From the results, swapping will get you a car 2/4 of the time, or 50%. I honestly don't understand how it could be any different.

Endymion
10-19-2008, 01:18 AM
let's put it this way:

i have three boxes. in one is a diamond ring, in the other two nothing. i ask you to put one box on the left side of the room, and the remaining two on the right side of the room. there's a 33% chance the ring is on the left, and a 66% chance it's on the right. additionally, there's a 100% chance that at least one of the two boxes on the right is empty. if i look in both boxes on the right, and then show to you that one of them is empty, i have given you no new information since you already knew that one of them was empty. since i haven't actually done anything, there is still a 33% chance that the ring is on the left and a 66% chance that it's on the right. i now say that you should pick a side of the room you think the ring is on -- which would you pick?

Tyler Durden
10-19-2008, 01:26 AM
But in the problem with the doors, the doors aren't distinguished in any way. In your problem the boxes are distinguished by their location in the room, in the door problem there is nothing to go by. Your problem separates one box, the door problem separates no doors. So picking is harder and more complex.

Endymion
10-19-2008, 01:28 AM
So I wrote out the riddle on paper, and I still don't understand. Tell me where I go wrong...
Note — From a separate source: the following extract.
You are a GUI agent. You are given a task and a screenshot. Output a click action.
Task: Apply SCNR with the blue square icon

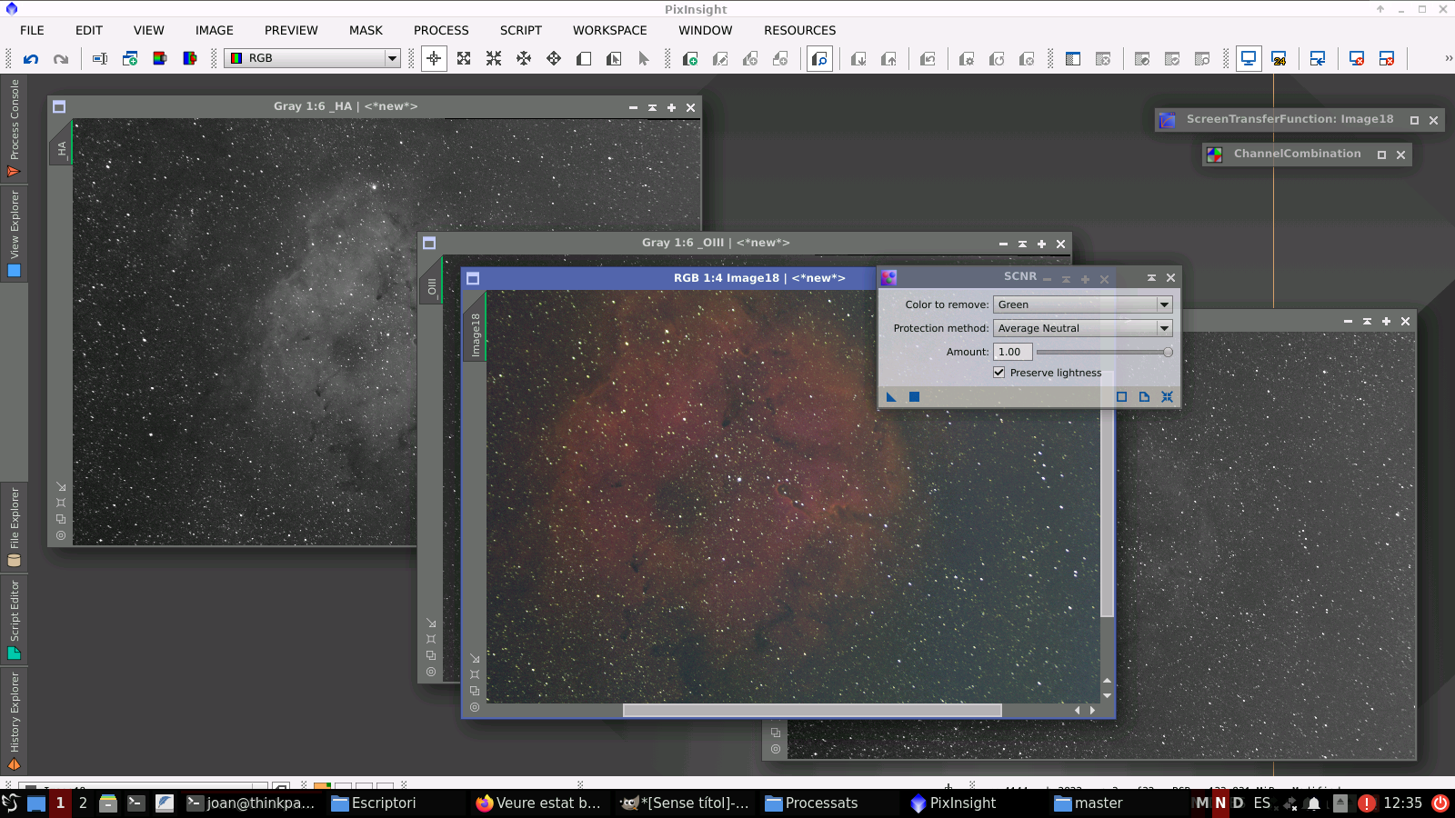tap(913, 396)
both 2 and 3 shouldn't be considered separate cases. you pick either door 1, 2, or 3. every single time, the host will show you a goat. you're only right one of those times, so 2 of the times you'll win by switching.

Tyler Durden
10-19-2008, 01:30 AM
They should be considered different cases because when doing an experiment you should measure every possible scenario that could happen.

Endymion
10-19-2008, 02:14 AM
They should be considered different cases because when doing an experiment you should measure every possible scenario that could happen.

you also have to give them the proper weights: you pick 1, 2 or 3 with equal probability. when you pick 2, half the time the host will open 1, half the time open 3. that means of your 4, 1 has a 1/3rd shot, 2 has a 1/6th shot, 3 has a 1/6th shot, and 3 has a 1/3rd shot.

Splinter[PI]
10-19-2008, 02:22 PM
We talked about that thing at school, so that's not really hard for me.

Pranksta
10-19-2008, 08:48 PM
Look at it this way:
There are 3 possibilities: you pick Goat 1, Goat 2, or the Car.
Possibility 1: You pick Goat 1. The host is forced to pick Goat 2. The third one is the car.
Possibility 2: You pick Goat 2. The host is forced to pick Goat 1. The third one is the car.
Possibility 3. You pick the Car. The host picks either of the goats, doesn't matter which one. The third one is the other goat.

Hence, out of the 3 possibilities, in 2 of them you would benefit from switching.

Cock Joke
10-19-2008, 09:27 PM
The Youtube video made it clearer for me. After the host picks the door with the goat, you may think, "He must not have picked that other one because it's got the car." So, you should always switch doors, as the guy mentioned. Switching increases your chances of winning the car. Pretty cool if you think about it!